During the nine months ended September 30, 2009, the Company recorded a $1.5 million charge to SG&A expense related to the sublease of a portion of its office space. The loss on the sublease of office space represents a $1.0 million charge resulting from the fair value of the Company’s operating lease rental payments exceeding the anticipated revenue from the operating sublease and a $0.5 million impairment charge related to the office leasehold improvements.

Marketing and Reservations: The Company’s franchise agreements require the payment of franchise fees, which include marketing and reservation fees. The fees, which are primarily based on a percentage of the franchisees’ gross room revenues, are used exclusively by the Company for expenses associated with providing franchise services such as central reservation systems, national marketing and media advertising. The Company is contractually obligated to expend the marketing and reservation fees it collects from franchisees in accordance with the franchise agreements; as such, no income or loss to the Company is generated.

Total marketing and reservations revenues were $227.8 million and $254.6 million for the nine months ended September 30, 2009 and 2008, respectively.

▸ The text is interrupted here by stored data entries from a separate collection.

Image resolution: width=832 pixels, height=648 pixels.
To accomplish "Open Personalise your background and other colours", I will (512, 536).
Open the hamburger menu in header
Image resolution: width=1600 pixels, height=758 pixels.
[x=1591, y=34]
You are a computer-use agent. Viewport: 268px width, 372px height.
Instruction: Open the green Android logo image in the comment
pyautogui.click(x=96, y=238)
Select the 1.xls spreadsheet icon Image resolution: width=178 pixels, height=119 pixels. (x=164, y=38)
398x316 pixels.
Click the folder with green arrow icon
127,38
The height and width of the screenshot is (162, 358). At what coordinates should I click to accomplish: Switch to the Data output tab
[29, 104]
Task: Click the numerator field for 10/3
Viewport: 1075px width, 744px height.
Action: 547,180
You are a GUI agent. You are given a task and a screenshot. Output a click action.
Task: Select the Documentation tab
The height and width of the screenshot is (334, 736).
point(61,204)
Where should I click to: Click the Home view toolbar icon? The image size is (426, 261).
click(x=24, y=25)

Depreciation and amortization attributable to marketing and reservation activities was $7.9 million for the nine months ended September 30, 2009 compared to $6.4 million for the nine months ended September 30, 2008. Interest expense attributable to reservation activities was $0.2 million for both the nine month periods ended September 30, 2009 and 2008.

Other Income and Expenses, Net: Other income and expenses, net, increased $13.4 million to income of $2.3 million from an expense of $11.1 million for the nine months ended September 30, 2008. Interest expense decreased $5.0 million from $8.7 million for the nine months ended September 30, 2008 to $3.7 million for the same period of 2009. Interest expense decreased due to a decline in the Company’s weighted average interest rate from 3.7% as of September 30, 2008 to 0.7% as of September 30, 2009, partially offset by higher outstanding borrowings. The decline in the weighted average interest rate is due to the Company’s repayment of its $100 million Senior Notes in May 2008 with proceeds from the Revolver which carried an interest rate of 7.2% and lower variable borrowing costs on the Company’s $350 million senior unsecured revolving credit agreement. Interest and other investment income increased $8.7 million due to the appreciation in the fair value of investments held in the Company’s non-qualified employee benefit plans compared to a decline in the fair value of these investments in the prior year.

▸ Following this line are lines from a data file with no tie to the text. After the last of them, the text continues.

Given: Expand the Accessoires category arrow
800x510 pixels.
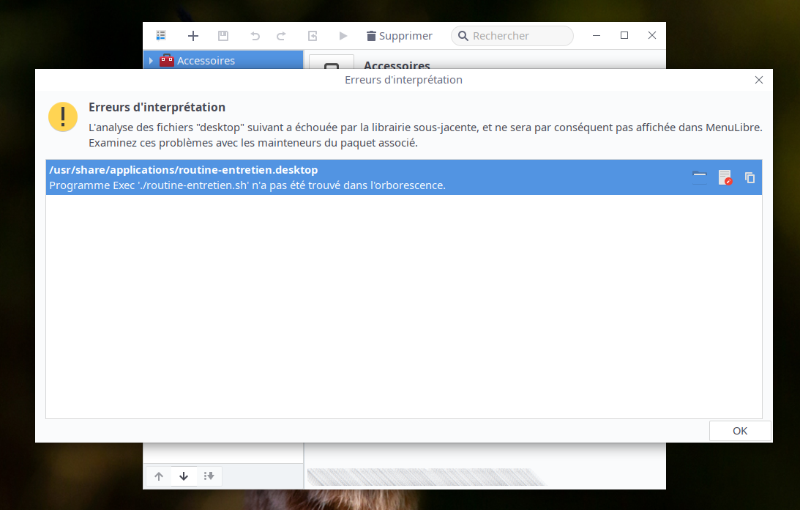Looking at the screenshot, I should coord(151,61).
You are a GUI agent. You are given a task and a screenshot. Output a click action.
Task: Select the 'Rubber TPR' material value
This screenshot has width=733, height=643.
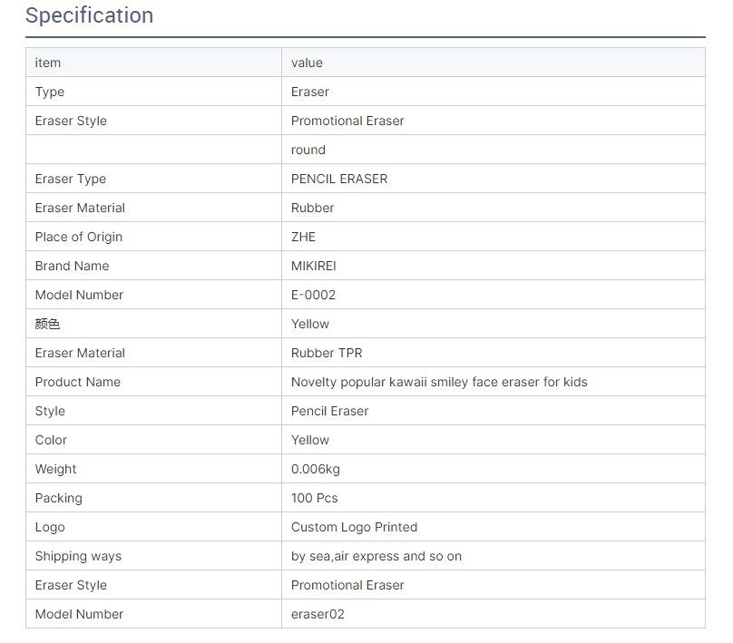[327, 353]
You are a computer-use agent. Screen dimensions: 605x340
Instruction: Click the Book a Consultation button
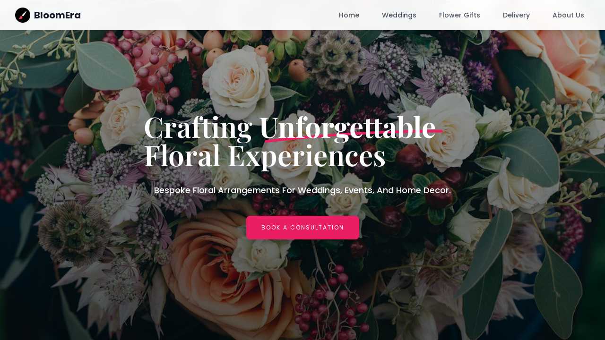click(x=303, y=228)
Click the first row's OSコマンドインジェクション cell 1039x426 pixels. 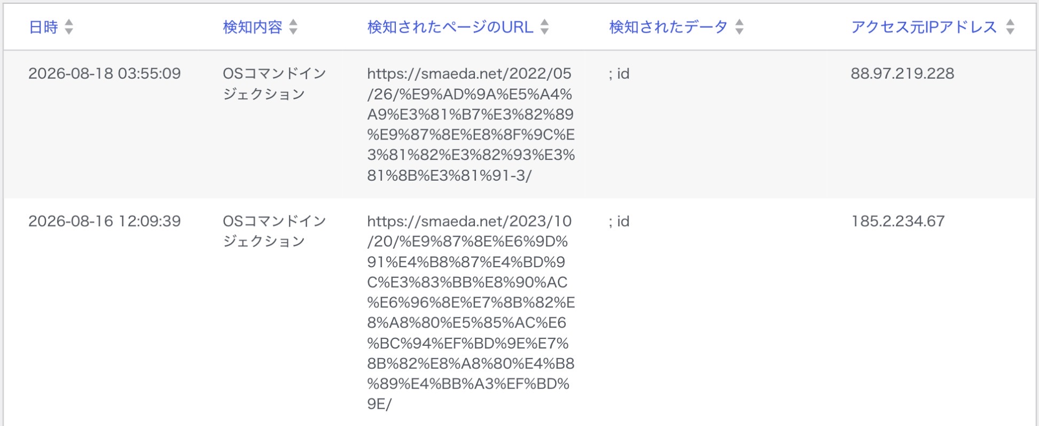click(x=275, y=83)
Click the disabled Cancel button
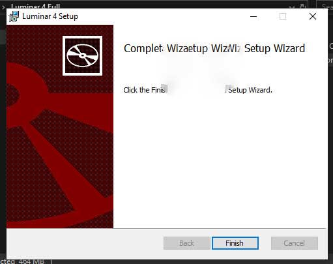The width and height of the screenshot is (333, 264). (x=295, y=243)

Income Taxes: The Company’s effective income tax rate was 35.9% for the nine months ended September 30, 2009, compared to an effective income tax rate of 37.0% for the nine months ended September 30, 2008. The effective income tax rate for the nine months ended September 30, 2009 declined from the same period of the prior year partially due to the resolution of certain income tax contingencies. Depending on the outcome of certain income tax contingencies, up to an additional $0.2 million of additional tax benefits may be reflected in our 2009 results of operations from the resolution of tax contingency reserves.

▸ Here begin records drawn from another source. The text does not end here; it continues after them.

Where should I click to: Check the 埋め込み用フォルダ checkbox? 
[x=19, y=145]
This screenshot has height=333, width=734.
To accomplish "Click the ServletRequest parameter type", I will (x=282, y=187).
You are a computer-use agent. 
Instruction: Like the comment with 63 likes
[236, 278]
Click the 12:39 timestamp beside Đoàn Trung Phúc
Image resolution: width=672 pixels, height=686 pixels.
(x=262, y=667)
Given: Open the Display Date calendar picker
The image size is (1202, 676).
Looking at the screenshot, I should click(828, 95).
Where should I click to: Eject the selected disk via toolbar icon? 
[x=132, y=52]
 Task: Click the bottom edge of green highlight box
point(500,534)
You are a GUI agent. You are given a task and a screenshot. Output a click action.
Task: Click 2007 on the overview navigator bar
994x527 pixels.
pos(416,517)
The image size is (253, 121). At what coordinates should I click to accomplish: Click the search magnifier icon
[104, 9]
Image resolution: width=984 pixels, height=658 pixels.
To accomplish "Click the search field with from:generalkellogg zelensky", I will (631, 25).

Net income: Net income for the nine months ended September 30, 2009 decreased by 8% to $74.6 million from $81.5 million in the same period of the prior year, and diluted earnings per share declined 4% from $1.29 for the nine months ended September 30, 2008 to $1.24 for the same period of 2009. Diluted EPS declined at a slower pace than net income due to the repurchase of the Company’s common stock during the fourth quarter of 2008 and the nine months ended September 30, 2009.

Liquidity and Capital Resources

Net cash provided by operating activities declined $12.4 million to $80.0 million for the nine months ended September 30, 2009 from $92.4 million for the same period of 2008. The decline in cash flows from operating activities primarily reflects the decline in operating income as well as investments in marketing and reservation activities.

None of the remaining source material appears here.